**REQUIRED TASKS:**
[1] In the forum post, rename "thread" to "topic" and write out the passage starting with "Sorry, I don't" and going on through "for a cuckold.".
[2] Decide whether each statement below agrees with the forum post. Answer yes or no for each, and quote the words from the forum post that settle it.
(a) The writer names most of France as an area that still upholds traditional marriage.
(b) The writer believes men are smarter than women about relationships.
(c) The writer was booted off after saving the edited statement.

>> BEGIN SUPPLIED TEXT

This is very interesting discussing this with a woman rather than a man.
 
edited from previous

Sorry, I don't mean to clutter this thread, but had edited my previous statement and got booted off before I could save.


I did not mean to suggest that a husband would force his wife (or even lovingly encourage her) to have sex with another man because he felt sorry for her. That may be the case for a slim few but...I agree with you that it is a thrill for men who are committed to this lifestyle.

As for why the lifestyle is not stream lined more (if one can think of cuckolding as not being a form of swinging which is already streamlined), I can think of two reasons: Wives are reluctant and other men lose respect for a cuckold.

Not sure I agree with you that their are more forms of play now than there were in past times. At least as far back as Sodom and Gomorrah. I think there are also very conservative areas of the world (not only eastern but such as most of France) that still uphold a traditional marriage.

This is very interesting discussing this with a woman. I remember a woman on another site said that she thought this lifestyle just a fetish, while she was a polyamorist, and had had two husbands. Her statement makes me think more about what it is a man wants and what it is a woman wants and how different those two things can be. I certainly have no issues with labels and definitions in these love things, especially with someone who is more involved in them than I am. This may surprise you, Julie, but I do believe women are smarter than men when it comes to emotional relevances and relationships. I wish they would talk more.
 
ytrewq said:
Which sort of takes me back to a cuckold's motivations.

You see, at some point a man makes the choice to serve a woman's needs. He may often find his jealousy over an infidelity only gets him thrown out of the game. He learns how to turn, or twist his jealousy into a humiliation that he can enjoy and still be a team player. I think this can result in him pushing his wife to do something he now wants to repeat or continue from his past (maybe from a previous relationship).

Considering my own parents and what was explained to me about their activities within this lifestyle by my mother, it seems it depends on the man because according to my mother, my dad was really, really arroused and turned-on by the idea that he could see her being serviced by another man - especially a larger, stronger, and more stamina-intense Black man. I'm not sure this has anything to do with jealousy. To me its more like orchestrating a live porn event starring one's wife and being a spectator at it, and then getting even more thrills from her reactions to it being related afterward.

An infidelity or jealous motive is not always the case, I know. Sometimes, if this initial desire to please a woman comes from a 'harmless' wrestling match where the girl exhibited her dominance over him, a cosmic observer might see this boy growing into a man (never being cheated on or otherwise humiliated), and now oddly enough, just being a bully to his wife in order to get her to 'beat him up' again.

Well, you know, a desire to be dominated can have a lot of reasons connected to it depending again on the individual. But I agree that once experienced in childhood the pattern might be set for perspectives and desires held in adulthood.

On the black and white issue, and this is really only my opinion, I think the difference in skin color lends to the perceived reality that a woman's black lover, who is even more different in appearance other than his size, is therefore giving her something (don't ask me what) that her white husband could not possibly give her. This again adds to a reality that everything is all beyond the husband's control and he is seeing his wife for the first time in a new way that he cannot influence- he must only do her will.

True, and I think the Black / White mix just accentuates the "different" or unusual elements in the activity - it provides a visual contrast that is very erotic to the observing husband.

But does this come from the man's thrill of competition, going back to the sperm wars? Does it matter? Would we change it if we could??

>> END SUPPLIED TEXT
>> BEGIN INFORMATION SHOWN

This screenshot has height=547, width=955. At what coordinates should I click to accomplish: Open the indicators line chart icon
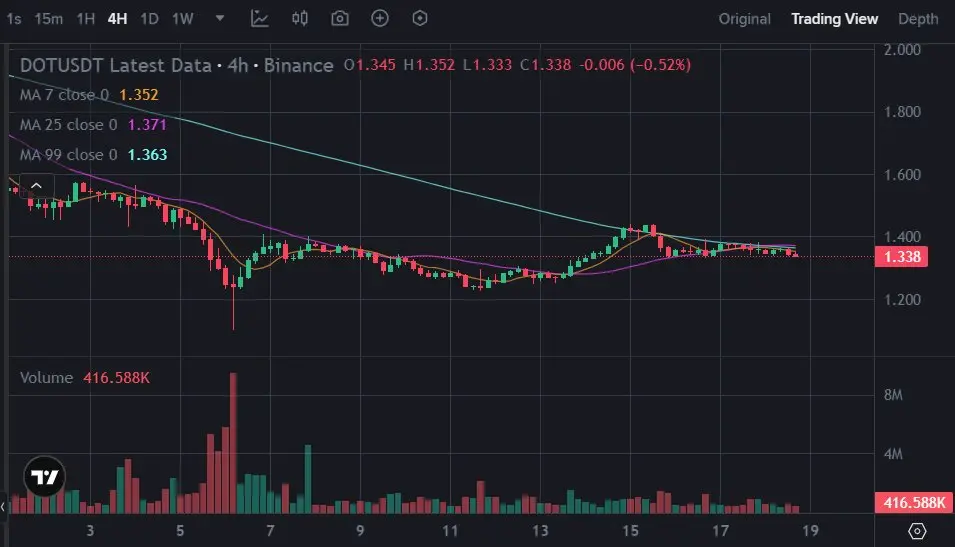pos(260,18)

>> END INFORMATION SHOWN

**RESPONSES TO THE EXERCISE:**
[1]
Sorry, I don't mean to clutter this topic, but had edited my previous statement and got booted off before I could save.


I did not mean to suggest that a husband would force his wife (or even lovingly encourage her) to have sex with another man because he felt sorry for her. That may be the case for a slim few but...I agree with you that it is a thrill for men who are committed to this lifestyle.

As for why the lifestyle is not stream lined more (if one can think of cuckolding as not being a form of swinging which is already streamlined), I can think of two reasons: Wives are reluctant and other men lose respect for a cuckold.

[2]
(a) Yes: "very conservative areas of the world (not only eastern but such as most of France) that still uphold a traditional marriage."
(b) No: "I do believe women are smarter than men when it comes to emotional relevances and relationships."
(c) No: "got booted off before I could save."